### Aim
Report every line of the data below that contains the string "height".

### Data in this exercise
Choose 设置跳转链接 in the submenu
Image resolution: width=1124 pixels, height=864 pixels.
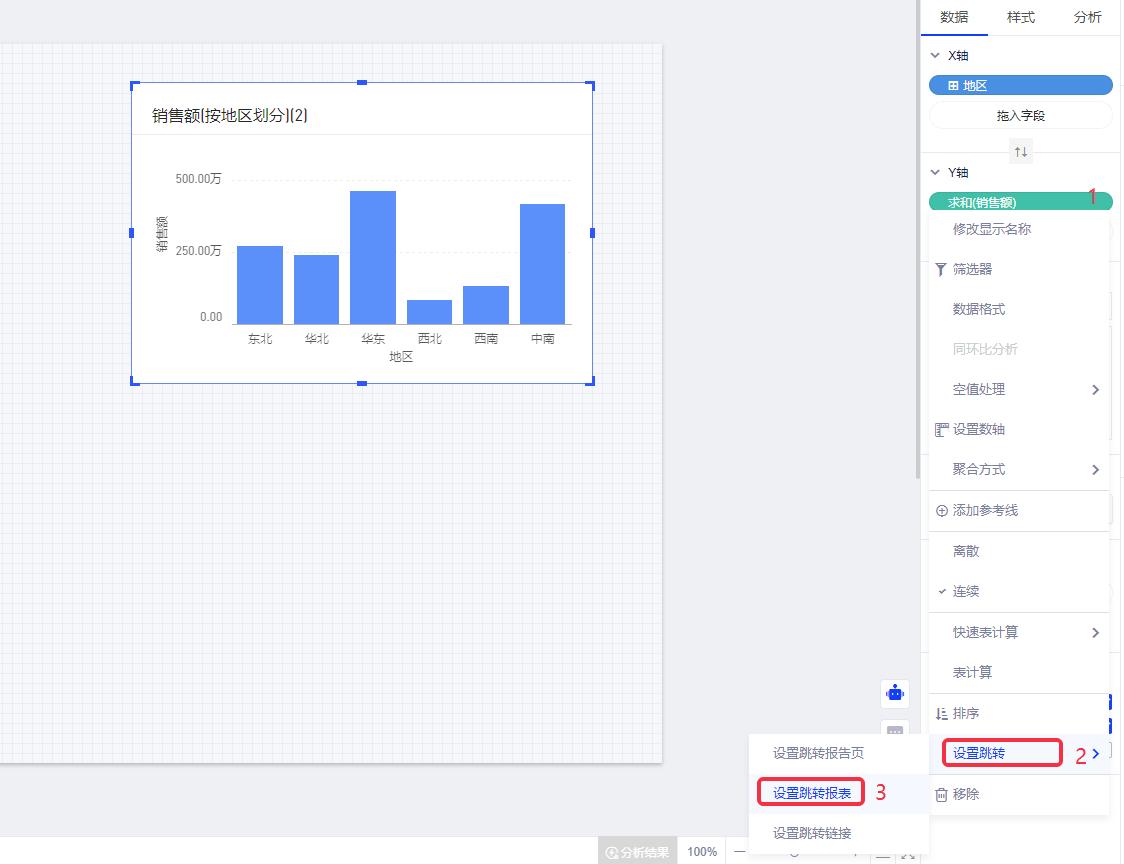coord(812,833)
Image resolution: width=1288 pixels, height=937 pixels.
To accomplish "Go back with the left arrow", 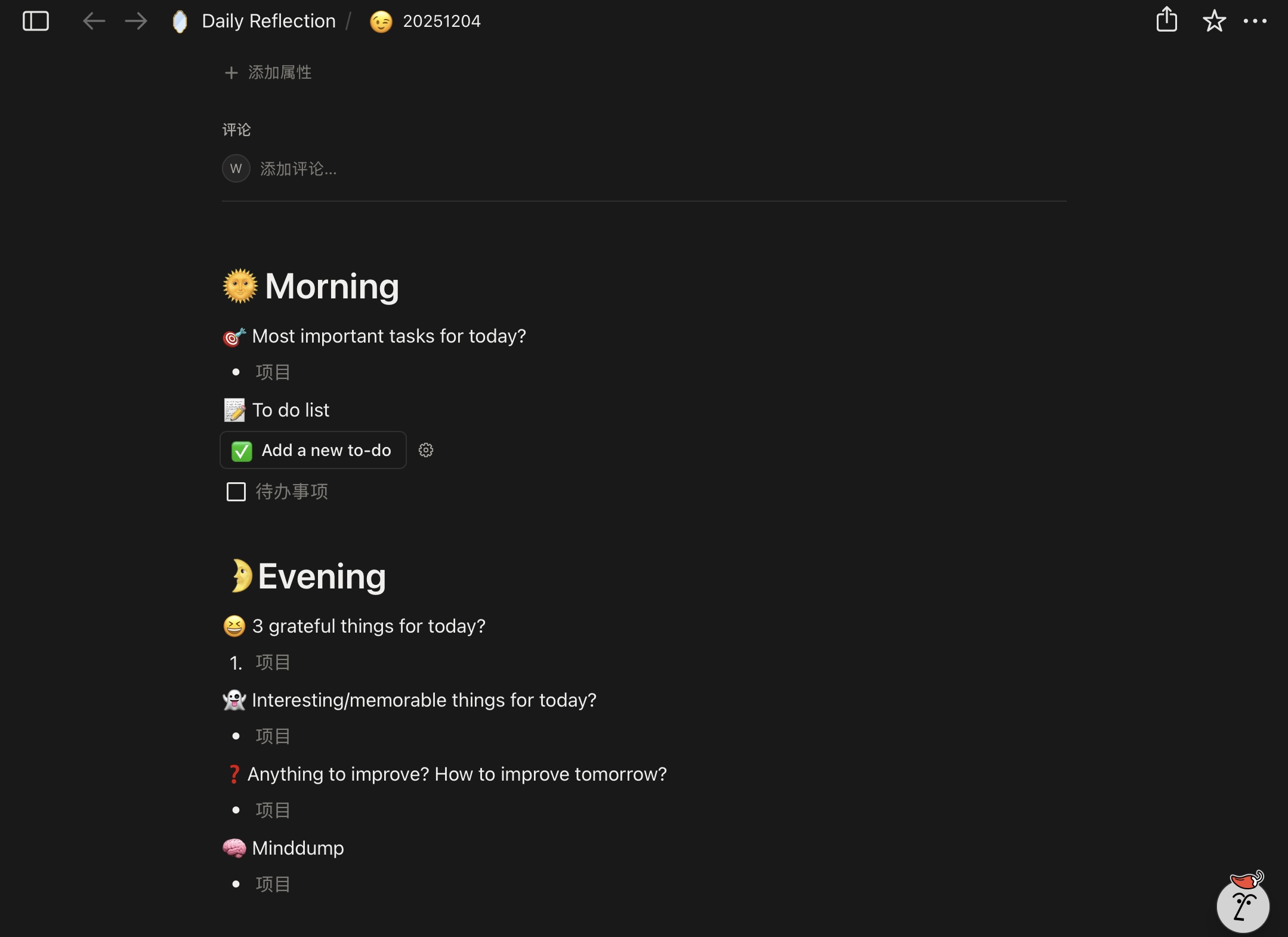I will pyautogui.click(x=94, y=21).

### Right answer
Image resolution: width=1124 pixels, height=864 pixels.
Image resolution: width=1288 pixels, height=937 pixels.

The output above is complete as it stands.